Decision to contact underwriters has eaten into insurance brokers market share

Association of Insurance Brokers Chairman Nelson Omollo. (PHOTO: James Wanzala Standard)

NAIROBI, KENYA: Brokers have accused banks of abusing a directive by the Government allowing them to offer insurance services to their clients.

According to the Association of Insurance Brokers of Kenya (AIBK), the National Treasury in 2011 introduced new rules that allowed banks to offer insurance services - also known as bancassurance - as a way of increasing insurance penetration in the country.

Insurance penetration has been stagnant at three per cent for the past three years, according to data from the Insurance Regulatory Authority (IRA).

The model adopted by banks was aimed at offering insurance products or insurance benefits to the bank’s customers. The rules, according to AIBK, allowed banks to offer the services only to their corporate clients and not individual clients.

However, AIBK claims that the 26 bancassurance agents licensed by IRA have ignored the initial directive by the Treasury – the right to offer services only to corporates - and have started encroaching on the turf of brokers, luring individual clients to procure insurance policies through them.

“Treasury limited banks to only offering insurance services to their corporate clients so as to protect brokers from unfair competition from the established lenders,” AIBK Vice-Chairman Nelson Omollo said.

“But they have now changed all that. They are forcing individual clients who have accounts with them to also procure insurance services through them. This has largely eaten into our market share and unless Treasury intervenes, we will be finished.”

Procurement officers

The brokers have also accused the Government of bypassing them when sourcing for insurance services.

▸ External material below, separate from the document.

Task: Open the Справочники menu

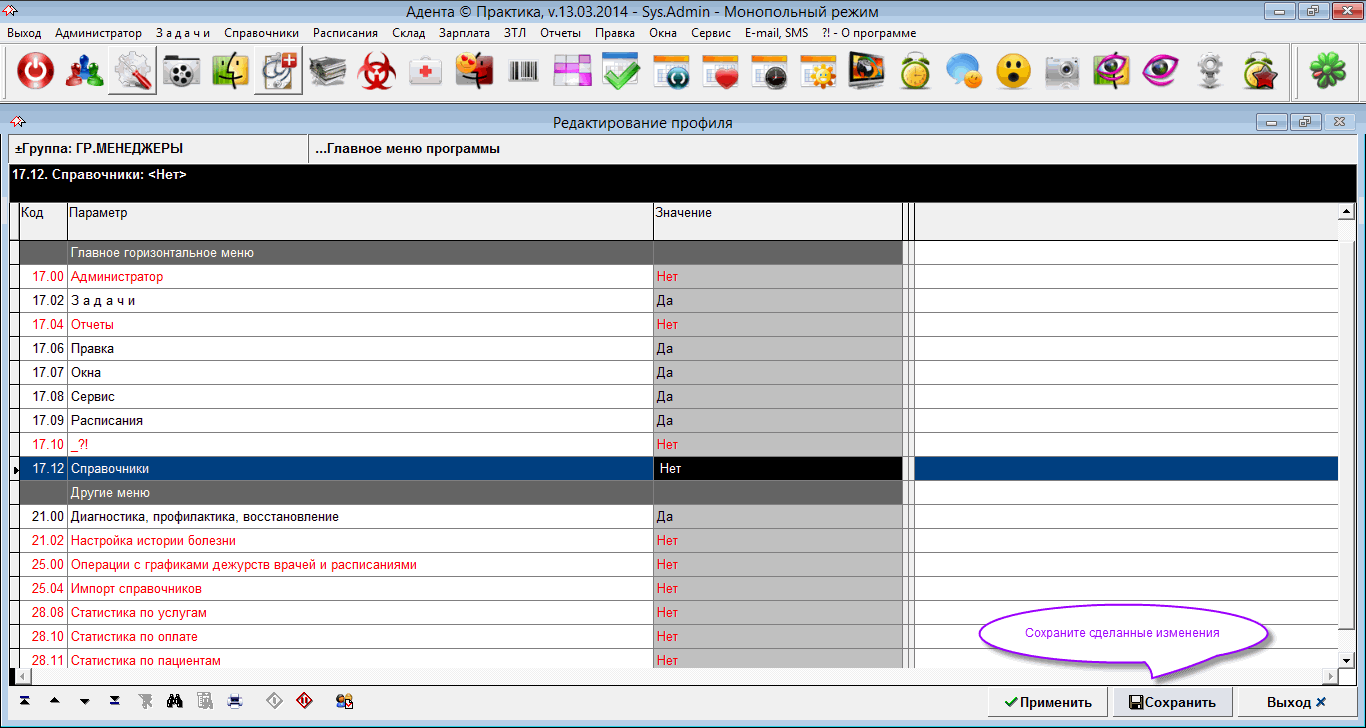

The brokers claimed that as of January 2018, they have lost more than 50 per cent of their market share as a result of Government agencies, especially parastatals, preferring to deal with insurancecompanies directly.

The brokers accused procurement officers in State offices of denying them business.

“We are bewildered by this new development. Parastatals, which particularly need insurance services as they seek cover for their various properties and employees, used to come to us for services. Now they have chosen to contact the underwriters directly,” Mr Omollo said.

“When the State comes to us, we look for the best underwriter with the least amount of premium to insure whatever it wants insured. Through that service, it benefits without incurring any expense. So we wonder why they are bypassing us now.”